We’ve turned our movement into a taxonomy of ideology, like we’re sorting books in a library instead of building a home for people who are tired, scared, and ready for something real.
But here’s the truth and reality that we need to center voters. Voters don’t wake up in the morning thinking, “I’m a moderate with progressive leanings who supports a social democratic framework.”
➡️ They wake up thinking, “How am I going to pay rent? Will my kid’s school get funding? Can I trust the people in charge to actually care?”
That’s why “When politics becomes an expression of shared values, not a transaction for votes, we win the long game” - its about survival. ⬅️
Right now, we’re in a political environment where the GOP and Trump’s crew are winning not because they’re smarter or better organized but because they’ve mastered the art of belonging. They’ve built ecosystems where people feel seen, heard, and valued. Even if their policies are cruel, they’ve convinced millions that they’re the ones who get them. That’s power.
We, on the other hand, are still stuck in the transactional mindset: “If we give them this policy, they’ll vote for us packaged in a nice PDF .
But people don’t vote for policies, they vote for stories. For belonging. For dignity.
When we center shared values, fairness, care, respect, and community, we stop talking at voters and start talking with them. We stop asking, “What do we need to say to get their vote?” and start asking, “What do they need to feel seen, safe, and valued?”
That’s the long game. Because when people feel like you’re fighting for them, not just their vote, they become part of the movement. They show up at meetings. They knock on doors. They defend you when the other side lies which is a big part of our challenge! They become the infrastructure of power not just the target of persuasion.

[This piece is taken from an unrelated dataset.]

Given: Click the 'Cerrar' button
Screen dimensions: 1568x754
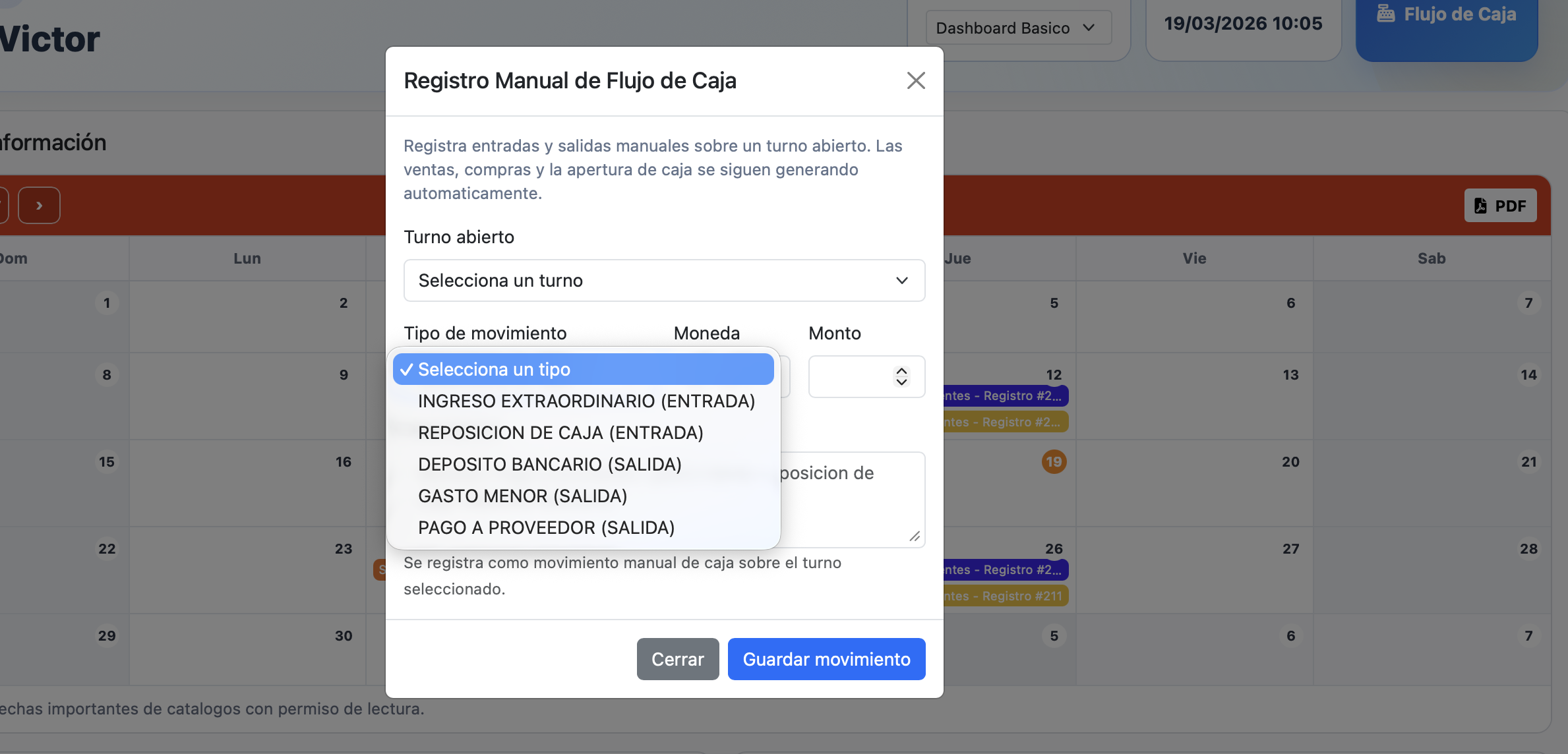Looking at the screenshot, I should 677,658.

And let’s be real we’re not going to win by being the most ideologically pure. We’re going to win by being the most human - - human-ing as my good friend @StephanieGerberWilson has been saying! By showing up in the places where people already gather, not to argue, but to listen. To celebrate. To connect.

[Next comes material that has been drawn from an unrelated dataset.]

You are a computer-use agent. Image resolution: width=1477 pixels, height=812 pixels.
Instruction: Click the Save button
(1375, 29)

Can we please with the labels? Let’s stop arguing about who’s “more progressive” and start asking, “What do we all believe in?” Fairness. Safety. Opportunity. Dignity. These aren’t partisan they’re human.
And when we build politics around those shared values not transactional appeals, we don’t just win elections. We build a movement that lasts. One that doesn’t collapse after November, but grows stronger, deeper, and more rooted in the communities we serve.
That’s how we win the long game. Not by perfecting our messaging but by reclaiming our humanity. HUMAN-ING
Ok - let's test this excellent study in the Real World.
In my home town of NYC, Zohran Mamdani and his campaign have worked tirelessly to accomplish all of these goals, and he is solidly winning the election as a result.
So how has the Democratic establishment responded? Reps . Tom Suozzi and Laura Gillen of next-door Nassau County want to expel him from the Democratic Party.
Why? Because he supports the human rights of Palestinian children and wants to slightly increase taxes on billionaires.
Bernie Sanders, AOC, Brad Lander, Nydia Velázquez, and other progressive New York politicians have campaigned enthusiastically for Mamdani's vision. But the establishment - Kathy Hochul, Hakeem Jeffries, and Chuck Schumer - are barely on board.
We can't build an Enduring Majority if we reject - rather than embrace - the enthusiasm of the working class voters inspired by Mamdani.